In a message dated 6/20/2001 9:40:10 PM Central Daylight Time,
rob@twcny.rr.com writes:


On Wed, Jun 20, 2001 at 09:03:44PM -0400, pycyn@aol.com wrote:
> In a message dated 6/20/2001 6:25:42 PM Central Daylight Time,
> rob@twcny.rr.com writes:
>
>
> > .i le da'i logji cmavo poi roroi mapti zoi <if, then> cu du lo da'i
logji
> > cmavo poi da'inai na zasti
> >
> Something ain't quite right here -- and in a previous post from the same
> source.  I guess that -- whether discursive or "attitudinal" -- {da'i}
can go
> anywhere in a sentence, but it seems pretty clear that in at least some
> places here it is adjectival to {logji cmavo}, meaning either "supposed"
or
> "{da'i}-like"

Why would it be adjectival? If I were talking about the word {da'i} itself,
I
would have said something involving {zo da'i}. Here I was using it for its
newfound purpose of describing possible worlds.

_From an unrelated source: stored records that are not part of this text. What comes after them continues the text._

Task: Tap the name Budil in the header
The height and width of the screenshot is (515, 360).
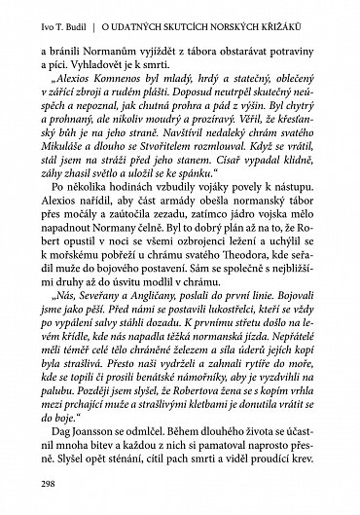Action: click(87, 15)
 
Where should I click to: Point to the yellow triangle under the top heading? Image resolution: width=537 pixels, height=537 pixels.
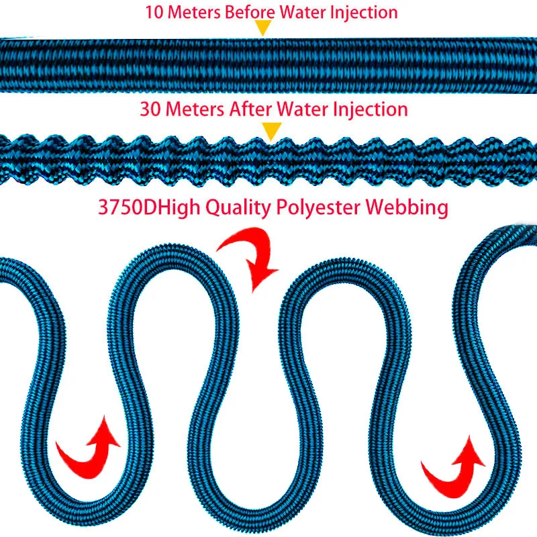pyautogui.click(x=264, y=28)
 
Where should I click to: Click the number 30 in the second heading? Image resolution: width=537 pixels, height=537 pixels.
pyautogui.click(x=150, y=109)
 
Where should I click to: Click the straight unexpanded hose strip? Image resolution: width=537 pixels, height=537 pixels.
pyautogui.click(x=268, y=65)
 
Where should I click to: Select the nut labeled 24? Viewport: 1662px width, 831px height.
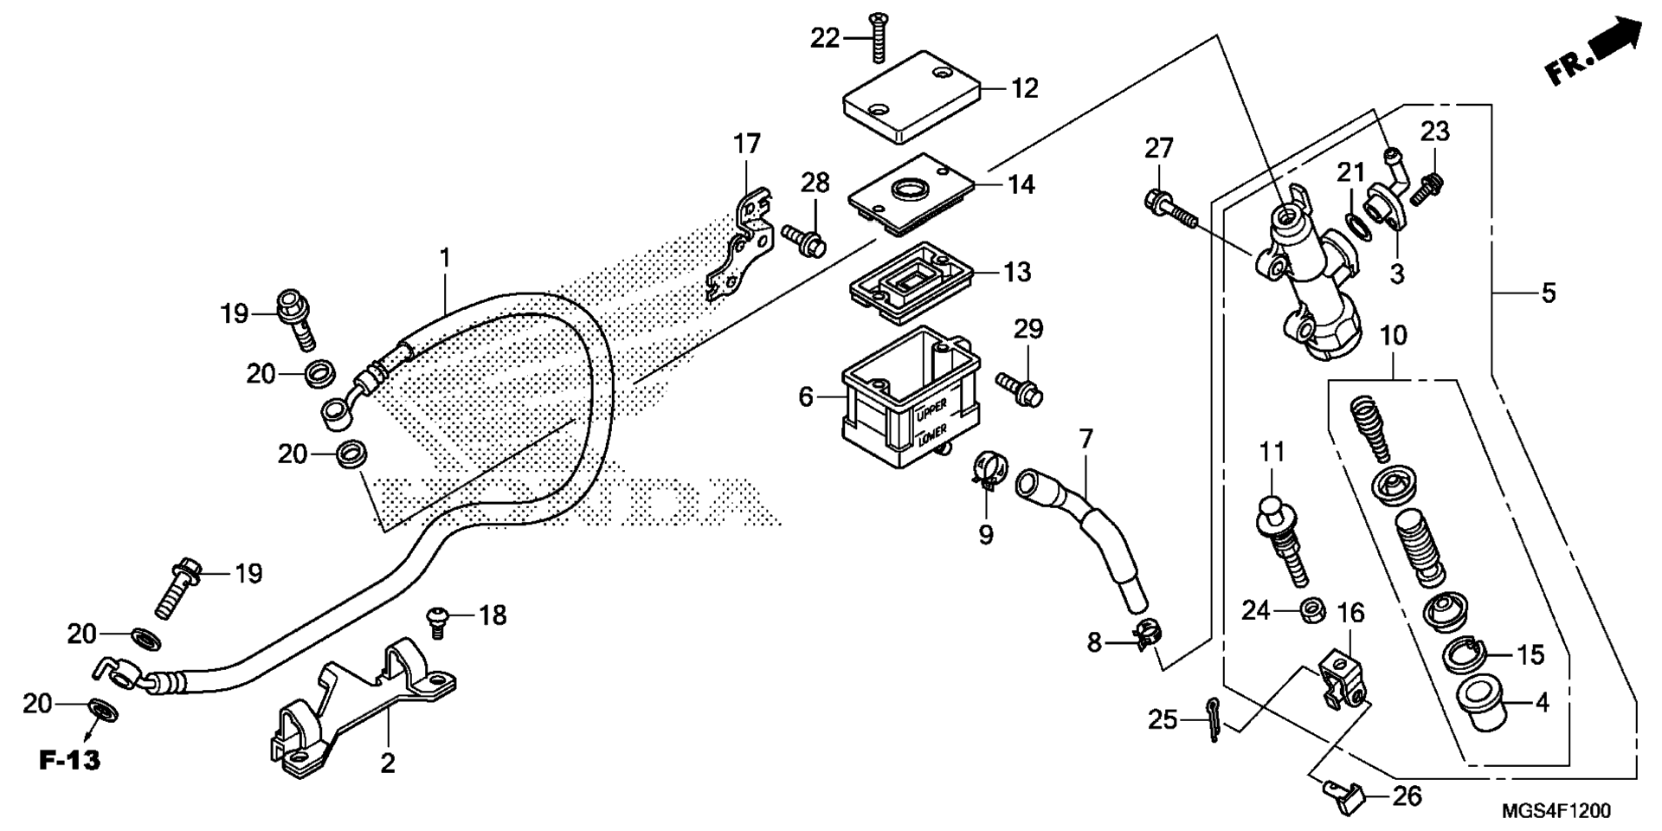pyautogui.click(x=1311, y=611)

What I was using it for was "the supposed logical connective which always
applies to <if, then>".

Without the {da'i}, I would be talking about "the logical connective which
always applies to <if, then>". However, no such connective exists, and that
sentence would logically fall apart because of that. So I used {da'i} to
refer to this object in a possible world where such a thing would exist (and
I pity the inhabitants of that world and the broken version of Lojban
they're
stuck with).


The point is well taken, as I said, but will this way of saying it really
work?  Wherever {da'i} occurs, it presumably works to throw the whole
sentence into the suppositive mood  (I'm using the official rules, of
course).  Whether the repeated {da'i} throws it into a second-order
supposition or not, I can't say, nor can I work out the rhetorical effect of
putting the {da'i} after {le}.  At a guess the latter focuses the goal of the
supposition on the sumti which {le} begins, which is, I think, your goal,
more or less.
So this seems to say "Suppose that there is a logical connective which always
matches 'if then' ..." or, more literally but clearly not what you want,
"Suppose that the logical connective which always matches 'if then' is a
logical connective that does not in fact exist"  Now all of this does make
for a problem, since it involves a referring phrase which you want to say
does not refer. And yet it does refer (in fact, to {ganai...gi...}); what it
does not do is match "if..., then..."
Does {le a'o mi se prami} mean "the beloved I hope for"?